▸ **EXERCISE DESCRIPTION**: Scan the data below for lines holding the word "computer", and copy each line found.

▸ **Items listed in a dataset**:

BEGIN

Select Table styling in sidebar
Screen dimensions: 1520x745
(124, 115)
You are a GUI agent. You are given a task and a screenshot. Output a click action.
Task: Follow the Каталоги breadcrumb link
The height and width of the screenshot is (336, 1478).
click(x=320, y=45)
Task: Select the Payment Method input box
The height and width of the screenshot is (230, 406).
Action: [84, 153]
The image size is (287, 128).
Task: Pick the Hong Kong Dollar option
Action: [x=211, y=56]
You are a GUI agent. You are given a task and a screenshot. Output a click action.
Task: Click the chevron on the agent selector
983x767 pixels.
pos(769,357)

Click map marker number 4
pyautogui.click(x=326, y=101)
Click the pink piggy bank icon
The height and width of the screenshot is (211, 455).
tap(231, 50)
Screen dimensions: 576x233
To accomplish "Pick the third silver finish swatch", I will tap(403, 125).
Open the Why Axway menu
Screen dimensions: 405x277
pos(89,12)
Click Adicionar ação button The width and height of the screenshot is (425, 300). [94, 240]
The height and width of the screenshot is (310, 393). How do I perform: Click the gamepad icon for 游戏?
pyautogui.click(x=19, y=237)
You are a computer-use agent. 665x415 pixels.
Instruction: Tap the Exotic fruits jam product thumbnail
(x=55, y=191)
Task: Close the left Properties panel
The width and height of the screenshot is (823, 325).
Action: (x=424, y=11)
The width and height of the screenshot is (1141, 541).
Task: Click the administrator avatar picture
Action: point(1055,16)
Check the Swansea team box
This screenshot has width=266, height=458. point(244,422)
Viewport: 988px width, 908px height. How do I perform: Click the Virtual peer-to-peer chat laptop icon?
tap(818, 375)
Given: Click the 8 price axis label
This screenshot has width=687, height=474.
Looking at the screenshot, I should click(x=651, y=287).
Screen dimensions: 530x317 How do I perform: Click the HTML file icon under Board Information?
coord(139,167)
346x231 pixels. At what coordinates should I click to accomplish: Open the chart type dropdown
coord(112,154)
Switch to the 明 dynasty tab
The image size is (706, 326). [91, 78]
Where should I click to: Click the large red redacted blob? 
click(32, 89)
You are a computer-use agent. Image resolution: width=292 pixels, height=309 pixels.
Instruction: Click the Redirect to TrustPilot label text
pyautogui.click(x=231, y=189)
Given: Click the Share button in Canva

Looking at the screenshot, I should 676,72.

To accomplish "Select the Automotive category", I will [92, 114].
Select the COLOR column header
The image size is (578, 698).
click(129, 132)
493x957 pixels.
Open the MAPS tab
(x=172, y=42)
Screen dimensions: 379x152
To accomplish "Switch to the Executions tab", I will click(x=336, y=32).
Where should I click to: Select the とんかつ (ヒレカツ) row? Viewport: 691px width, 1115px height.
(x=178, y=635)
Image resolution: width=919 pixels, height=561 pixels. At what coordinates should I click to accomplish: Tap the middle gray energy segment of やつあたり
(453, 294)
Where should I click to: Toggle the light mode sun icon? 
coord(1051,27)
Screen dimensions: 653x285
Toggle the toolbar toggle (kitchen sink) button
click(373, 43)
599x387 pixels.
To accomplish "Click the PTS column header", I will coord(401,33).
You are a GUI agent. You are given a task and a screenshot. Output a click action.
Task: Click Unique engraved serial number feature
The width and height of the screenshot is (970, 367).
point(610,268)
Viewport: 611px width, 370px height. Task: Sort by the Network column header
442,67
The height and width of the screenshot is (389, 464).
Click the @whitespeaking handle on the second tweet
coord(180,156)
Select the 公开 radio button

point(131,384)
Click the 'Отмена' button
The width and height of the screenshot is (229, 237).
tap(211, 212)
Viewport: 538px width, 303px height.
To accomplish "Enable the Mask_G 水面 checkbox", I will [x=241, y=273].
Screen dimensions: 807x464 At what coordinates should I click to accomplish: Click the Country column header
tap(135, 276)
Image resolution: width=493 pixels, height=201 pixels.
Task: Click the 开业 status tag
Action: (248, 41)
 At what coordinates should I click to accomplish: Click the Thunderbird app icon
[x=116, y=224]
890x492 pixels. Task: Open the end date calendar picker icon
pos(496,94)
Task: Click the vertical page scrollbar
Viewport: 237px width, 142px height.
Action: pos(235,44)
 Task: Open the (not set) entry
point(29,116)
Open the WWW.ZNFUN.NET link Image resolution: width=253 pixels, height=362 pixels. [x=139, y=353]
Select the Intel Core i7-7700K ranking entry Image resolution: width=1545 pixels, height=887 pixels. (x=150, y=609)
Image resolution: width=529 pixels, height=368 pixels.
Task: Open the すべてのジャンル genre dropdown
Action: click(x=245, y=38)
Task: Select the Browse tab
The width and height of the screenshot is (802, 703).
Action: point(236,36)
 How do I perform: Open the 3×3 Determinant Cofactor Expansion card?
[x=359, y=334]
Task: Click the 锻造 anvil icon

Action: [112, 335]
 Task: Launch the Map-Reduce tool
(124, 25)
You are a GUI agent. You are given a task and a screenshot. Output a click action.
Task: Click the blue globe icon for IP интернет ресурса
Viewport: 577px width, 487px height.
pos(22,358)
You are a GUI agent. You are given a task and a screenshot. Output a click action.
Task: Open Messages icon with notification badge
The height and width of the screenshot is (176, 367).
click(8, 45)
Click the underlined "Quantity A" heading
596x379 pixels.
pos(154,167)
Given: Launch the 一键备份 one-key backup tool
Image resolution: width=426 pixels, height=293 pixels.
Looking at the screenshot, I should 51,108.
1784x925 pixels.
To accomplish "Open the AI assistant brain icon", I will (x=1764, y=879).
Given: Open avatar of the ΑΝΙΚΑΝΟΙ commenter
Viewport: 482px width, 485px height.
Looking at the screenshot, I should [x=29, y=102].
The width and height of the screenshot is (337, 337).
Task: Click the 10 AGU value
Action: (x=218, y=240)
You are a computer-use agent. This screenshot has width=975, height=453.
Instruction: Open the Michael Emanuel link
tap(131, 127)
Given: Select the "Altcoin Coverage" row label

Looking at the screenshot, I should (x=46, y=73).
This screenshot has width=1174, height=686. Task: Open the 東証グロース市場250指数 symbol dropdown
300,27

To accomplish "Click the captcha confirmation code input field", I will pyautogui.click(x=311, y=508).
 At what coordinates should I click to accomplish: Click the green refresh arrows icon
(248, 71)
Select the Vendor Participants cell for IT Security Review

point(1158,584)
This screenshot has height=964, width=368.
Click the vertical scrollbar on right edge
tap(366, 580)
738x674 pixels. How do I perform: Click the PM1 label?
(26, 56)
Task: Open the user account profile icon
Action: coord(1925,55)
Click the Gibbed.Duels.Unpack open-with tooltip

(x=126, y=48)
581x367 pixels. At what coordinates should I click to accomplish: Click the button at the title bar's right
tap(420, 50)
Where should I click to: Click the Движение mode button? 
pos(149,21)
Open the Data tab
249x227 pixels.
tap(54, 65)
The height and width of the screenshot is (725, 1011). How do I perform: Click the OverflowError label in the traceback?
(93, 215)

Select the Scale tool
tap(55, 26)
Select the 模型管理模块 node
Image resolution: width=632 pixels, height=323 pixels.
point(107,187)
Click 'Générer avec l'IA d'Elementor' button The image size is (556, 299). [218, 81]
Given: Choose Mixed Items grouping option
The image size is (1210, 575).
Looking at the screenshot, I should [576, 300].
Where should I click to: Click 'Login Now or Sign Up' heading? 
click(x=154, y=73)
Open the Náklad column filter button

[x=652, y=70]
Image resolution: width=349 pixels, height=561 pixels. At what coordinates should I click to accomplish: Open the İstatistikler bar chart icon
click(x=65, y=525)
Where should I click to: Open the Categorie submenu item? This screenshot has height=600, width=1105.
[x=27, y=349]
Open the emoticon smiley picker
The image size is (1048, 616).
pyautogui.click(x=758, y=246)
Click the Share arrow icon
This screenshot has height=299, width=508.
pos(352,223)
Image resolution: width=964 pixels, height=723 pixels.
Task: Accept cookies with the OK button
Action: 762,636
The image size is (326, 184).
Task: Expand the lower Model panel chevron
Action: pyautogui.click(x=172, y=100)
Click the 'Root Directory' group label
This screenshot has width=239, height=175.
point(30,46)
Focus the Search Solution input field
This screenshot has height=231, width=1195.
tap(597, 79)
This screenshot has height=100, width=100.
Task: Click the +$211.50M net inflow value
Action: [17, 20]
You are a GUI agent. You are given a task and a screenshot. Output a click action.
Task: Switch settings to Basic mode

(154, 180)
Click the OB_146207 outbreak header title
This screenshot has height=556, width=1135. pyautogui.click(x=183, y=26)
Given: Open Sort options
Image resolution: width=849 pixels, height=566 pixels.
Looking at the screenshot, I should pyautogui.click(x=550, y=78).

END

▸ **ANSWER FOR THIS EXERCISE**:
You are a computer-use agent. 665x415 pixels.
You are a computer-use agent. Image resolution: width=292 pixels, height=309 pixels.
You are a computer-use agent. This screenshot has width=975, height=453.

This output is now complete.